*Instructions to follow*: Your reply should contain every record, restated word for word.

---------- Study material ----------

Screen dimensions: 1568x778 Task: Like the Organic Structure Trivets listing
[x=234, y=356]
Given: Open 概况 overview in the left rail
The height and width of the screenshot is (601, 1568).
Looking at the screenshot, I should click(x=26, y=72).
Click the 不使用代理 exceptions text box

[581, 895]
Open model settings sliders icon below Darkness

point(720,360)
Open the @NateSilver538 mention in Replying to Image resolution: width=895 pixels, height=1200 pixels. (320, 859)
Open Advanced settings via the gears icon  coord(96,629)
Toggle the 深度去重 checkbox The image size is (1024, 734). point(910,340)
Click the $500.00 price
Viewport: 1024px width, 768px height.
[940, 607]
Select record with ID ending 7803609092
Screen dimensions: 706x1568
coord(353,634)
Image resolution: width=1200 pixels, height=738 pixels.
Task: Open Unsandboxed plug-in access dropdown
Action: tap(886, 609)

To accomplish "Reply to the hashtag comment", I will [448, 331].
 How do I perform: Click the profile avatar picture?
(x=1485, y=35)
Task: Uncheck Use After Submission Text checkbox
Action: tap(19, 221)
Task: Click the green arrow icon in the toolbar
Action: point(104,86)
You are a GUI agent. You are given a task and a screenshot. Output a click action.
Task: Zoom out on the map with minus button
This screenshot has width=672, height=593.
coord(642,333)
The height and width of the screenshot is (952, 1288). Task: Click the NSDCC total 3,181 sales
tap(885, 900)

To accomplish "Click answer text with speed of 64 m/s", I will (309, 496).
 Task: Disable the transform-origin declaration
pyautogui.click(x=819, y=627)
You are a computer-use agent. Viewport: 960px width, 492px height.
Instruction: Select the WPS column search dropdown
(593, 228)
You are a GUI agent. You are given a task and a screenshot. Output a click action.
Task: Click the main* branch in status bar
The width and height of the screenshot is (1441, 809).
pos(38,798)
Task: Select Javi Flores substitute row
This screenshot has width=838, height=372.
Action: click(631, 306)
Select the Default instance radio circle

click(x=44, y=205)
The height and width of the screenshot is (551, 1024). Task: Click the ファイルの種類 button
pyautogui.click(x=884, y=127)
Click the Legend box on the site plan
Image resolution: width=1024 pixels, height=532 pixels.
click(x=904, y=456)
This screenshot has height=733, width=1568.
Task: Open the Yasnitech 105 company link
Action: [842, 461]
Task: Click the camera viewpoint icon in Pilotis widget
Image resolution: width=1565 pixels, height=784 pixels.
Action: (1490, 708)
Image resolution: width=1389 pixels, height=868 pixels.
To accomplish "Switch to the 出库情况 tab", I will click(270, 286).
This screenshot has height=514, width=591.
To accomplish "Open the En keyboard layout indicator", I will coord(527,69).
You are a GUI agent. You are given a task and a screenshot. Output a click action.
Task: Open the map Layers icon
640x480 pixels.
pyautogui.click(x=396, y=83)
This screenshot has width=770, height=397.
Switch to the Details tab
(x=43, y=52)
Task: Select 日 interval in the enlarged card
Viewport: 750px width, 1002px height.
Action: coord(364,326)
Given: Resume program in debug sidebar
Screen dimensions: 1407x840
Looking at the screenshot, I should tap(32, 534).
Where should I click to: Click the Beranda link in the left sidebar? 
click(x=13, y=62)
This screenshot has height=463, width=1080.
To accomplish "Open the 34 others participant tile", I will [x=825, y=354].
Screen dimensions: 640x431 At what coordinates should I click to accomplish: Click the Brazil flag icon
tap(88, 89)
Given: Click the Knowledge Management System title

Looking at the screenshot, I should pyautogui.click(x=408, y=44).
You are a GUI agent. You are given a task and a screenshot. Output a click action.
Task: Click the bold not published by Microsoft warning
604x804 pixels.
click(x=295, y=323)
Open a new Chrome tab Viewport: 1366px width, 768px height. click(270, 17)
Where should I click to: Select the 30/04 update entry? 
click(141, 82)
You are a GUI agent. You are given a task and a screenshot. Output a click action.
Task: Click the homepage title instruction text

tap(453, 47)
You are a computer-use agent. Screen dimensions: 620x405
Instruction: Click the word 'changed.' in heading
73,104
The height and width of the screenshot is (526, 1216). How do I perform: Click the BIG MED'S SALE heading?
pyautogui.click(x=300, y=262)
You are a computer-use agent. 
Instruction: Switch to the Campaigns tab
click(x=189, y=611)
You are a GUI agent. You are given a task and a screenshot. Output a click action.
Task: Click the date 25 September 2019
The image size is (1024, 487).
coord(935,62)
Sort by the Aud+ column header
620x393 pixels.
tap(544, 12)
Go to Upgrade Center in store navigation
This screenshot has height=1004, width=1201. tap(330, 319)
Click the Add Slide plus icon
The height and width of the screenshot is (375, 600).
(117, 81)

----------

*Output of the task*:
Screen dimensions: 1568x778 Task: Like the Organic Structure Trivets listing
[x=234, y=356]
Given: Open 概况 overview in the left rail
The height and width of the screenshot is (601, 1568).
Looking at the screenshot, I should click(x=26, y=72).
Click the 不使用代理 exceptions text box

[581, 895]
Open model settings sliders icon below Darkness

point(720,360)
Open the @NateSilver538 mention in Replying to Image resolution: width=895 pixels, height=1200 pixels. (320, 859)
Open Advanced settings via the gears icon  coord(96,629)
Toggle the 深度去重 checkbox The image size is (1024, 734). point(910,340)
Click the $500.00 price
Viewport: 1024px width, 768px height.
[940, 607]
Select record with ID ending 7803609092
Screen dimensions: 706x1568
coord(353,634)
Image resolution: width=1200 pixels, height=738 pixels.
Task: Open Unsandboxed plug-in access dropdown
Action: tap(886, 609)

To accomplish "Reply to the hashtag comment", I will [448, 331].
 How do I perform: Click the profile avatar picture?
(x=1485, y=35)
Task: Uncheck Use After Submission Text checkbox
Action: tap(19, 221)
Task: Click the green arrow icon in the toolbar
Action: point(104,86)
You are a GUI agent. You are given a task and a screenshot. Output a click action.
Task: Zoom out on the map with minus button
This screenshot has width=672, height=593.
coord(642,333)
The height and width of the screenshot is (952, 1288). Task: Click the NSDCC total 3,181 sales
tap(885, 900)

To accomplish "Click answer text with speed of 64 m/s", I will (309, 496).
 Task: Disable the transform-origin declaration
pyautogui.click(x=819, y=627)
You are a computer-use agent. Viewport: 960px width, 492px height.
Instruction: Select the WPS column search dropdown
(593, 228)
You are a GUI agent. You are given a task and a screenshot. Output a click action.
Task: Click the main* branch in status bar
The width and height of the screenshot is (1441, 809).
pos(38,798)
Task: Select Javi Flores substitute row
This screenshot has width=838, height=372.
Action: click(631, 306)
Select the Default instance radio circle

click(x=44, y=205)
The height and width of the screenshot is (551, 1024). Task: Click the ファイルの種類 button
pyautogui.click(x=884, y=127)
Click the Legend box on the site plan
Image resolution: width=1024 pixels, height=532 pixels.
click(x=904, y=456)
This screenshot has height=733, width=1568.
Task: Open the Yasnitech 105 company link
Action: [842, 461]
Task: Click the camera viewpoint icon in Pilotis widget
Image resolution: width=1565 pixels, height=784 pixels.
Action: (1490, 708)
Image resolution: width=1389 pixels, height=868 pixels.
To accomplish "Switch to the 出库情况 tab", I will click(270, 286).
This screenshot has height=514, width=591.
To accomplish "Open the En keyboard layout indicator", I will coord(527,69).
You are a GUI agent. You are given a task and a screenshot. Output a click action.
Task: Open the map Layers icon
640x480 pixels.
pyautogui.click(x=396, y=83)
This screenshot has width=770, height=397.
Switch to the Details tab
(x=43, y=52)
Task: Select 日 interval in the enlarged card
Viewport: 750px width, 1002px height.
Action: coord(364,326)
Given: Resume program in debug sidebar
Screen dimensions: 1407x840
Looking at the screenshot, I should tap(32, 534).
Where should I click to: Click the Beranda link in the left sidebar? 
click(x=13, y=62)
This screenshot has height=463, width=1080.
To accomplish "Open the 34 others participant tile", I will [x=825, y=354].
Screen dimensions: 640x431 At what coordinates should I click to accomplish: Click the Brazil flag icon
tap(88, 89)
Given: Click the Knowledge Management System title

Looking at the screenshot, I should pyautogui.click(x=408, y=44).
You are a GUI agent. You are given a task and a screenshot. Output a click action.
Task: Click the bold not published by Microsoft warning
604x804 pixels.
click(x=295, y=323)
Open a new Chrome tab Viewport: 1366px width, 768px height. click(270, 17)
Where should I click to: Select the 30/04 update entry? 
click(141, 82)
You are a GUI agent. You are given a task and a screenshot. Output a click action.
Task: Click the homepage title instruction text

tap(453, 47)
You are a computer-use agent. Screen dimensions: 620x405
Instruction: Click the word 'changed.' in heading
73,104
The height and width of the screenshot is (526, 1216). How do I perform: Click the BIG MED'S SALE heading?
pyautogui.click(x=300, y=262)
You are a computer-use agent. 
Instruction: Switch to the Campaigns tab
click(x=189, y=611)
You are a GUI agent. You are given a task and a screenshot. Output a click action.
Task: Click the date 25 September 2019
The image size is (1024, 487).
coord(935,62)
Sort by the Aud+ column header
620x393 pixels.
tap(544, 12)
Go to Upgrade Center in store navigation
This screenshot has height=1004, width=1201. tap(330, 319)
Click the Add Slide plus icon
The height and width of the screenshot is (375, 600).
(117, 81)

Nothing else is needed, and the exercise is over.